O CAVALO MECÂNICO
Há quem diga que o meu amigo Alípio é um grande mentiroso. Eu não acredito.
Grande mentiroso não é. Quanto muito, será um pequeno mentiroso, o que faz a sua diferença.
A última história que ele me contou, diz ele que lhe aconteceu na estrada.
Ia a guiar o calhambeque, quando o motor deu um estrondo e parou.
- Estou bem aviado - disse o Alípio, que não percebia nada de mecânica. - Uma avaria destas, no meio do campo, numa estrada sem trânsito?
Pelo sim, pelo não, levantou o capot e pôs-se a espreitar para dentro do motor enfumarado. Que intriga! Olhou em volta. Ninguém que lhe valesse.

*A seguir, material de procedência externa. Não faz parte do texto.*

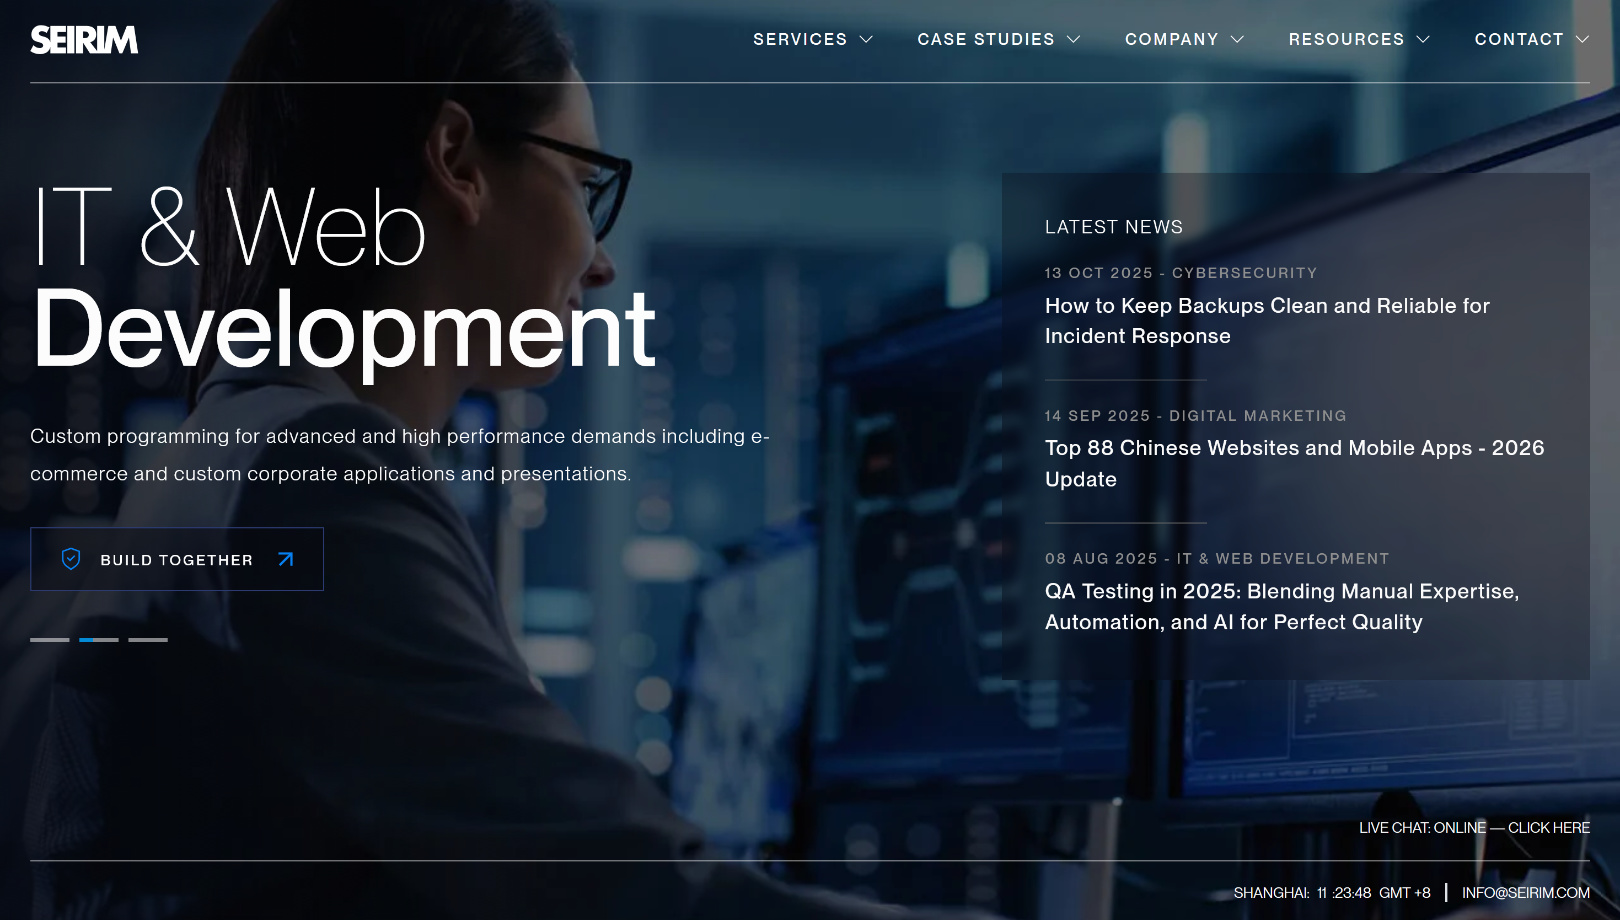Switch to the first hero slide indicator
The width and height of the screenshot is (1620, 920).
pyautogui.click(x=50, y=639)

Só um cavalo branco, ali perto, a pastar, em sossego. O cavalo relinchou, amigavelmente, e aproximou-se do Alípio e do motor do automóvel. Ao lado do desanimado Alípio, o cavalo debruçou-se para a caixa das geringonças e disse:
- É do carburador.
O Alípio esbugalhou os olhos. Um cavalo a falar? Podia lá ser! Devia ter sido impressão, assobio do vento, sussurro de ramagens? Tudo menos voz de cavalo.
- Já lhe disse que é do carburador - insistiu o cavalo.
Alto, que o caso era grave! O pobre Alípio sentiu-se doido. Ou estaria num sonho?
- O carburador está entupido - sentenciou o cavalo. - Não é coisa grave.
O Alípio desesperou-se e enxotou o cavalo, que meneou a cabeça, resignado. Antes de voltar ao seu pastar pachorrento, o cavalo branco ainda disse:
- Eu bem o avisei que a avaria era do carburador. Se não quer ouvir, é consigo?
Alucinado, o Alípio desarmou o carburador, espreitou lá para dentro e confirmou.
Efectivamente, o carburador estava entupido. Limpou-o o melhor que soube e, assim que voltou a pôr o motor em marcha, a carripana pegou, como se fosse nova. Seguiu viagem e nem sequer agradeceu ao cavalo.
- Que disparate! - dizia o Alípio de si para si, enquanto gritava. - Isto não faz sentido. Foi tudo uma coincidência. Os cavalos não falam. Os cavalos não falam. Os cavalos não falam.
Quando parou, pouco depois, junto a uma bomba de gasolina, ainda repetia o mesmo, vezes sem conta?
- O que é que o senhor está a dizer? - perguntou-lhe o empregado da bomba de gasolina.
Meio atordoado e com imensa vontade de desabafar, Alípio contou ao homem o que acabara de suceder-lhe.
- Era um cavalo branco? - perguntou o empregado.
- Era. Era - respondeu o Alípio.
- Então, teve sorte - disse-lhe o homem. - Porque também anda por aí um cavalo castanho que não percebe nada de mecânica.
Alípio arrancou logo com o carro, sem sequer meter gasolina. Veio a toda a pressa e, assim que chegou a casa, contou-me esta história tal e qual eu aqui a conto. Se é mentira, peçam-lhe responsabilidades a ele.